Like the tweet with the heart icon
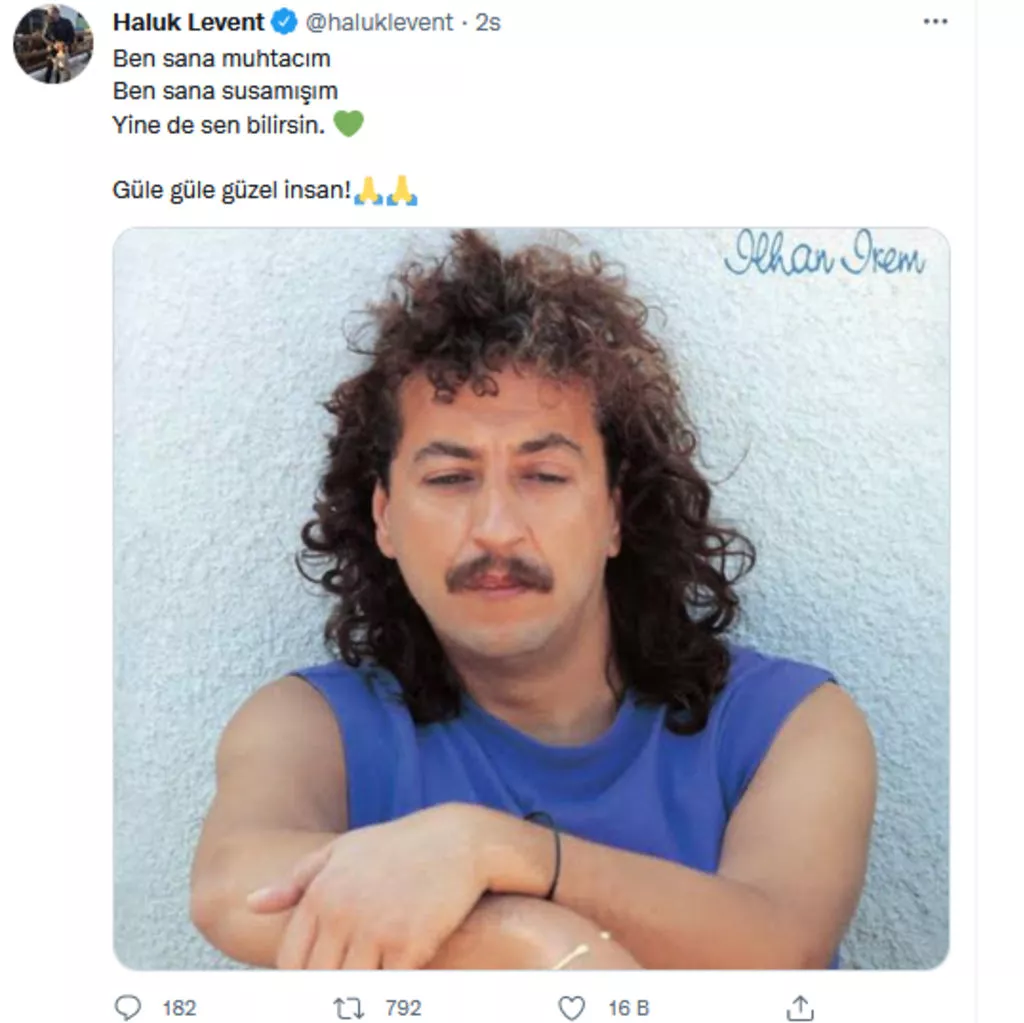Screen dimensions: 1024x1023 point(571,1007)

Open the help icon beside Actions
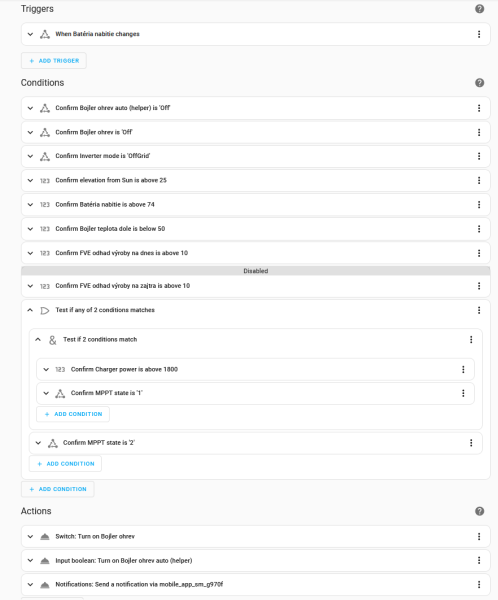coord(479,511)
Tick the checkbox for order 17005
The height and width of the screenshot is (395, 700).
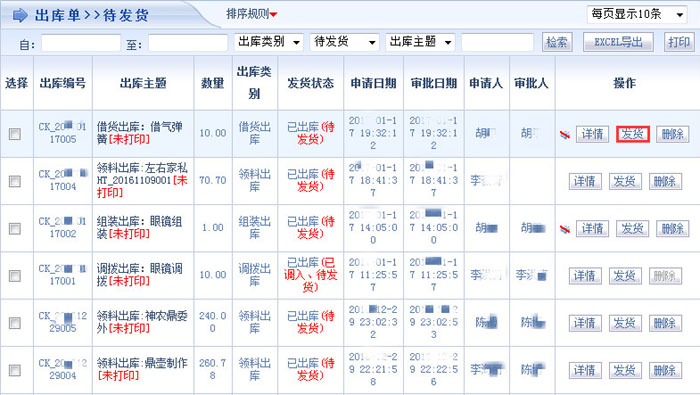point(15,134)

### STATED PROBLEM
Please write out these records again with "icon" swapped for "symbol" everywhere, leaving all else unchanged and omitting the pictures.

### EXPECTED OUTPUT
Like the tweet with the heart symbol
Screen dimensions: 1024x1023 point(571,1007)

Open the help symbol beside Actions
coord(479,511)
Tick the checkbox for order 17005
The height and width of the screenshot is (395, 700).
point(15,134)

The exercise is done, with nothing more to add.